[ppml] Effects of explosive routing table growth on ISP behavior

Ted Mittelstaedt tedm at ipinc.net
Wed Oct 31 17:02:41 EDT 2007



>-----Original Message-----
>From: ppml-bounces at arin.net [mailto:ppml-bounces at arin.net]On Behalf Of
>Scott Leibrand
>Sent: Wednesday, October 31, 2007 12:23 PM
>To: Brian Johnson
>Cc: ppml at arin.net
>Subject: Re: [ppml] Effects of explosive routing table growth on ISP
>behavior
>
>
>Brian Johnson wrote:
>> This is true today; I can break-up my ARIN allocation and advertise
>> longer prefixes down to a point where I will lose some network
>> reachability. Actually, we should remove the language from the IPv6
>> policy that indicates anything about advertising the "covering
>> aggregate" unless we are willing to cede that all assignments will
>> remain purely hierarchical in nature.

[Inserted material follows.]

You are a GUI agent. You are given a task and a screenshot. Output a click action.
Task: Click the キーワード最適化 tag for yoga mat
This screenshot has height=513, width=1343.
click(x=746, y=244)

So anyone who multi-homes will
>> have to get an assignment from a RIR to maintain reachability.
>>   
>
>I don't think that's true.  Today, anything you advertise in IPv4 down 
>to a /24 will be accepted more or less by everyone.  However, that's 
>only a convenience for optimal TE.  In order to just maintain 
>reachability, all you really need is for your upstreams (all your 
>transit providers and all their transit providers) to accept your 
>deaggregated routes from you and from each other.  The rest of the world 
>need only accept the RIR-assignment-size covering aggregate, route the 
>traffic toward one of your transit providers, and then let the 
>more-specifics take over when they hand the traffic off to them.
>

But But But...

Suppose you have an ISP who has a /20.

He has 3 NOCs.  The first has a /21 assigned, the second and
3rd each have /22's, all of these are out of this /20

The 3 NOCs are fully meshed for failover redundancy in case one
of the providers tanks it, and he has a feed from each NOC
to a transit provider.

He starts out advertising the aggregate /20 to all 3 transit
providers.  But he then finds out that most of the destinations
on the Internet favor 1 transit provider and so most of his
traffic is coming in to 1 of the NOCs and being sent over
the mesh failover links.

He doesen't like this - so he splits the /20 advertisement into
3 advertisements, a /21 and 2 /22's and advertises all 4 out
of each NOC, with prepending on the advertisements that are
not for that specific NOC, (the 4th being the aggregated /20)

If the rest of the world starts filtering out his RIR-assignment
size, then won't his load balancing go right out the window?